The end param of json_read_object() can be re-used as the cp param to the same. As a result, a simple loop can be used to parse streamed or concatenated root level JSON objects.

Example 4
#include <stdio.h>
#include <stdlib.h>
#include <string.h>

#include "mjson.h"

#define ARR1_LENGTH 8

static bool flag1;
static int arr1[ARR1_LENGTH];
static int arr1_count;

const struct json_attr_t json_attrs_example4[] = {
    {"flag1",      t_boolean,	.addr.boolean = &flag1},
    {"arr1",       t_array,	.addr.array.element_type = t_integer,
				.addr.array.arr.integers = arr1,
				.addr.array.maxlen = ARR1_LENGTH,
				.addr.array.count = &arr1_count},
    {NULL},
};

int main(int argc, char *argv[])
{
    int i, status = 0;

    const char* end = (const char*) argv[1] + strlen((const char*) argv[1]);
    const char* cur = (const char*) argv[1];

    while (cur < end) {
	status = json_read_object(cur, json_attrs_example4, &cur);
	printf("status: %d, flag1: %d\n", status, flag1);
	for (i = 0; i < arr1_count; i++)
	    printf("arr1 = %d\n", arr1[i]);
        if (status != 0)
	    puts(json_error_string(status));
	arr1_count = 0;
    }
}

Here is an example:

$ ./example4 '{"flag1":true} {"flag1":0,"arr1":[10,20]}
              {"flag1":1} {"flag1":7, "arr1":[30,40,50]'
status: 0, flag1: 1
status: 0, flag1: 0
arr1 = 10
arr1 = 20
status: 0, flag1: 1
status: 0, flag1: 1
arr1 = 30
arr1 = 40
arr1 = 50

(Test case 18 also illustrates how to use this feature.)

Some Grubby Details

You have to specify the shape of the JSON you expect to parse in advance.

The "shape" of a JSON object is the type signature of its attributes (and attribute values, and so on recursively down through all nestings of objects and arrays).
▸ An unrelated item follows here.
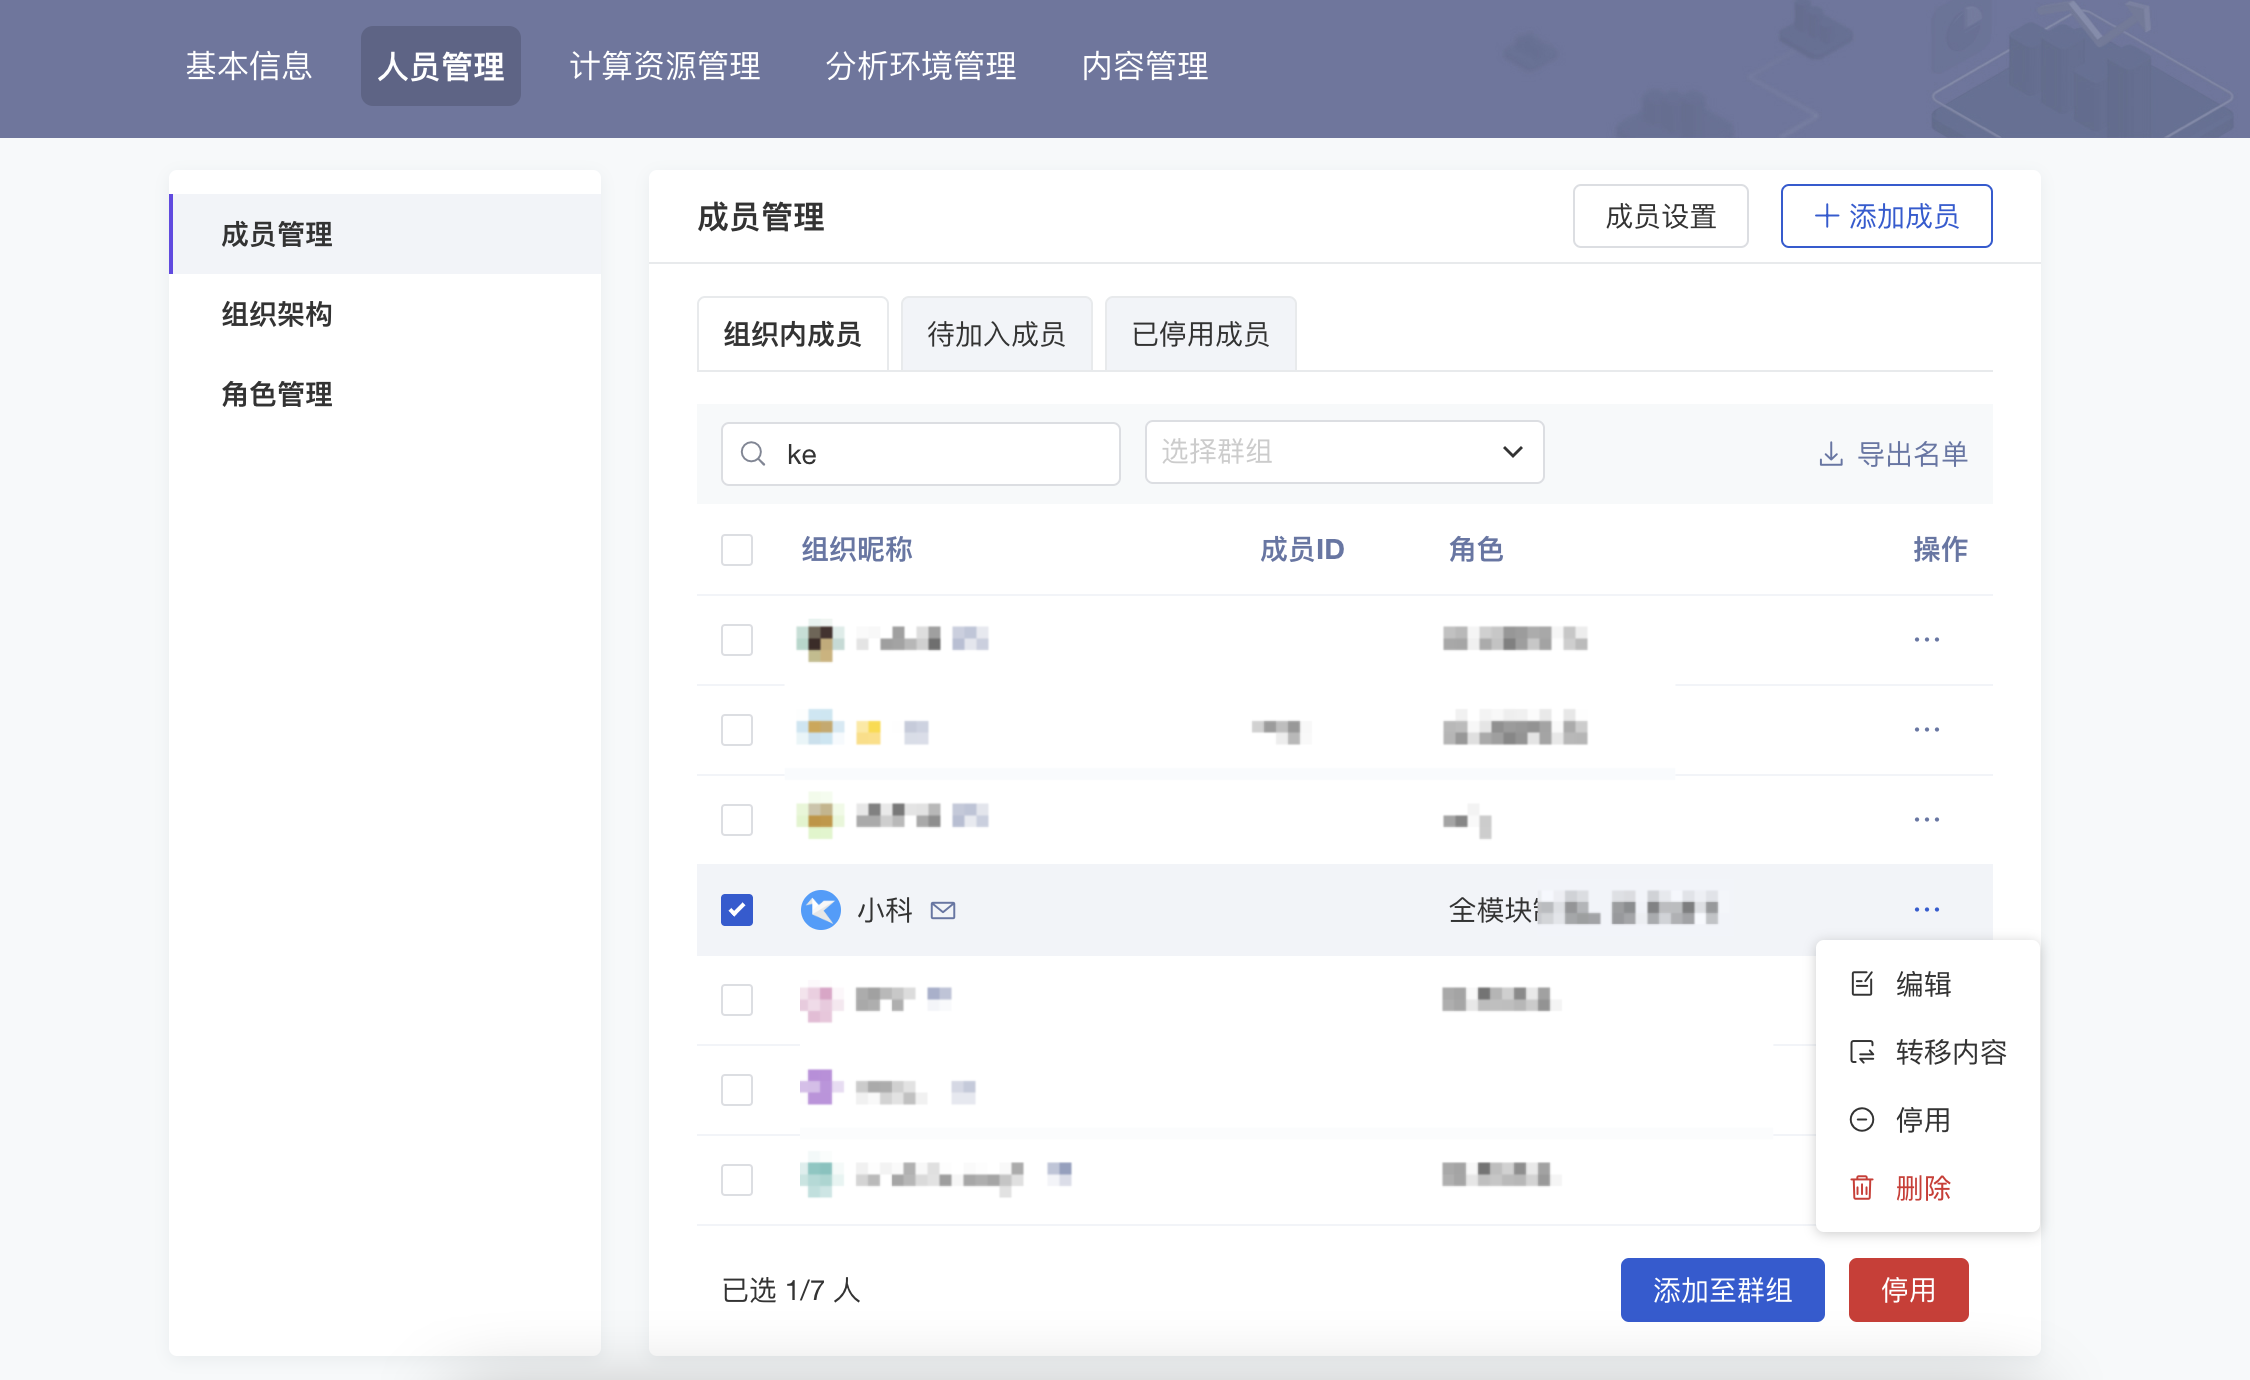The image size is (2250, 1380).
Task: Expand the 选择群组 dropdown
Action: coord(1344,452)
This parser is indifferent to the order of attributes at any level, but you have to tell it in advance what the type of each attribute value will be and where the parsed value will be stored. The template structures may supply default values to be used when an expected attribute is omitted.

The preceding paragraph told one fib. A single attribute may actually have a span of multiple specifications with different syntactically distinguishable types (e.g. string vs. real vs. integer vs. boolean, but not signed integer vs. unsigned integer). The parser will match the right spec against the actual data. (There’s an instance of this in Example 3.)

The dialect this parses has some limitations. First, it cannot recognize the JSON "null" value. Second, all elements of an array must be of the same type. Third, t_character may not be an array element (this restriction could be lifted, and might be in a future release). Third, both attribute names and string values have hard limits; these can be tweaked by modifying the header file.

There are separate entry points for beginning a parse of either a JSON object or a JSON array.

JSON "float" quantities are actually stored as doubles. Note that float parsing uses atof(3) and is thus locale-sensitive - this affects whether period or comma is used as a decimal point. If in any doubt, set the C numeric locale explicitly to match your data source.

You should not assume that the numeric values of error codes are stable. Use the JSON_ERR_* names, not the numbers.

We have been informed that it is possible to core-dump this code by passing NULL or bogus pointers to json_read_object(), so don’t do that. There’s no sanity check against bad arguments in order to keep the library small and light.

Advanced Usage

This code is designed to be stripped down still further; do not be afraid to copy mjson.c and drop out the parts you don’t need (but please leave in my name somewhere as original author).

It is a good idea, when possible, to generate your parse-template structures programmatically from a higher-level description of the JSON. GPSD uses this technique extensively.